I don’t ever want to be seen as petty. And believe me, I had to work to gain that mindset after a lifetime of being the type who doesn’t let anything go. It was a reaction to feeling powerless—I had to do something to make my hater feel like they’d lost. I would tell every single person we knew in common that they’d done whatever horrible thing, thinking it made them look bad, only to realize a decade later that it just made me look gossipy and bitter. Half the time it still didn’t help because I had yet to learn the power of forgiveness and moving on. Something about that anger was energizing as well—that’s how I first got into running, actually. For a long time, I channeled my rage into becoming a better runner, and it worked. I eventually cut out intervals and got my 5Ks down to half an hour, all fueled by fury.
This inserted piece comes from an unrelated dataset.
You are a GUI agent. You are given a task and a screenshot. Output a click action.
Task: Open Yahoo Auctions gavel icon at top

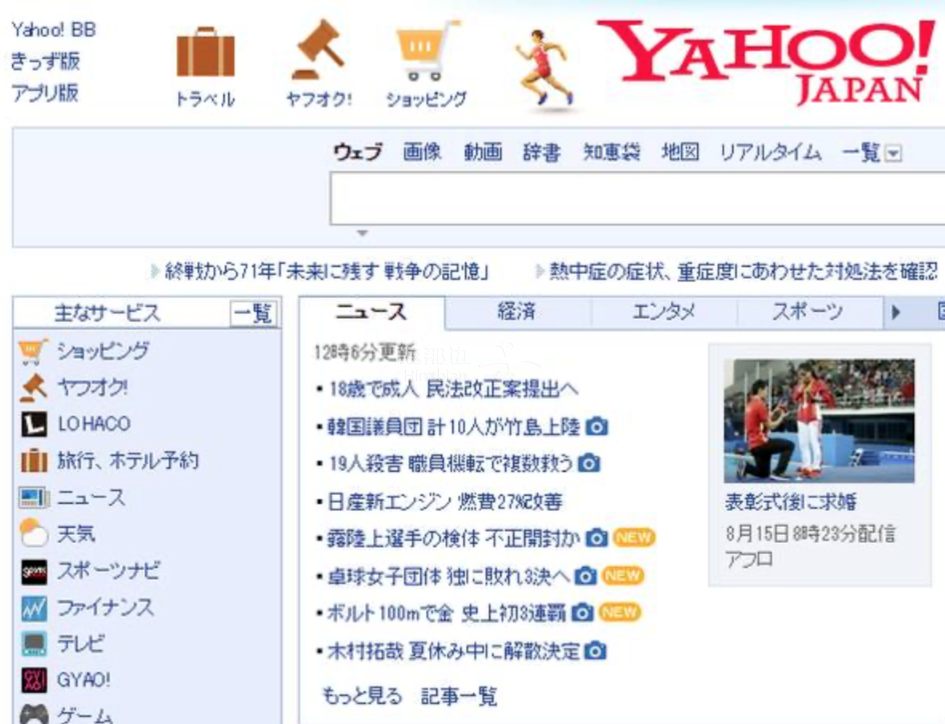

I was putting my rage somewhere besides in my own head, but I still wasn’t actually dealing with anything. And it wasn’t just anger and resentment that had a hold on me, I was also incredibly depressed. I genuinely believed that bad things happened to me because that was my lot in the world, that I was somehow put on Earth to lose and to be treated poorly. I learned about the love lives of the ugliest fascist dictators in history, which validated my self-loathing. I can’t get someone to treat me right, but Hitler had three entire women commit suicide over his dumpy ass?!
I’d been going to therapy at this point in my life, and I remember having a hard time making progress because this thought had become a belief. I “knew” in my heart that I was human garbage and that the world never intended to be generous or kind to me. This belief was so ingrained that I barely noticed when the opposite was true—I didn’t notice or even believe the amazing people who wanted to date me, and I didn’t understand the significance of my role in the community. I wrote an advice column while also volunteering and serving on various boards for various nonprofits, only ever shrugging when my parents expressed pride in my work. Everything was bad, so the good stuff couldn’t possibly be actually good, right?
Healing is like exercise: For weeks you are wobbling through your intervals and hoping that no one sees you stopping to breathe, until one day you finally notice that you just crushed 3.2 miles in half an hour. I genuinely can’t remember when I noticed that I was healing. I just started choosing what to stress out about, and I was more keen to find solutions for my problems than wallow in the misery of them. I started making moves towards my goals instead of just believing that I was not meant to achieve them. I stopped holding grudges, and I stopped requiring perpetrators to participate in my healing from the hurt they caused. It’s not about them; it’s about me, you know? Good people will listen and atone for their transgressions, and I don’t want to be around the people who wouldn’t.
So when a dearly loved person in my life recently made a joke about something personal that I do not find particularly funny, I chose to talk to them about it because they are a good person who will listen to what makes that topic off-limits. They were empathetic and oh so kind, and they were apologetic for crossing that line. I thought about the Bonita of the past who would have loved to lay into that person and hammer away about how offended and affected she was by what happened. She would have required prostration and a freakin’ hair shirt before just accepting a simple apology, and all of that might not have even been enough. But this is now, and I love this person, and I know they love me, and also they didn’t know that this topic was upsetting for me. What grudge is there even to hold, really?
I don’t like the feeling of anger simmering in my gut. It gives me no energy; it helps me in no way. I don’t want jogging to be a thing that I inflict upon myself because I can’t let my anger go. I’ve gained a lot of weight, of course, and that’s fine. I’ve always been a baddie. I’m ready for swimsuit season, and I’m ready to love someone again. I can forgive any disappointments that dating may bring, and I am a pro at the numbers game. Whoever they are, I know they’re out there.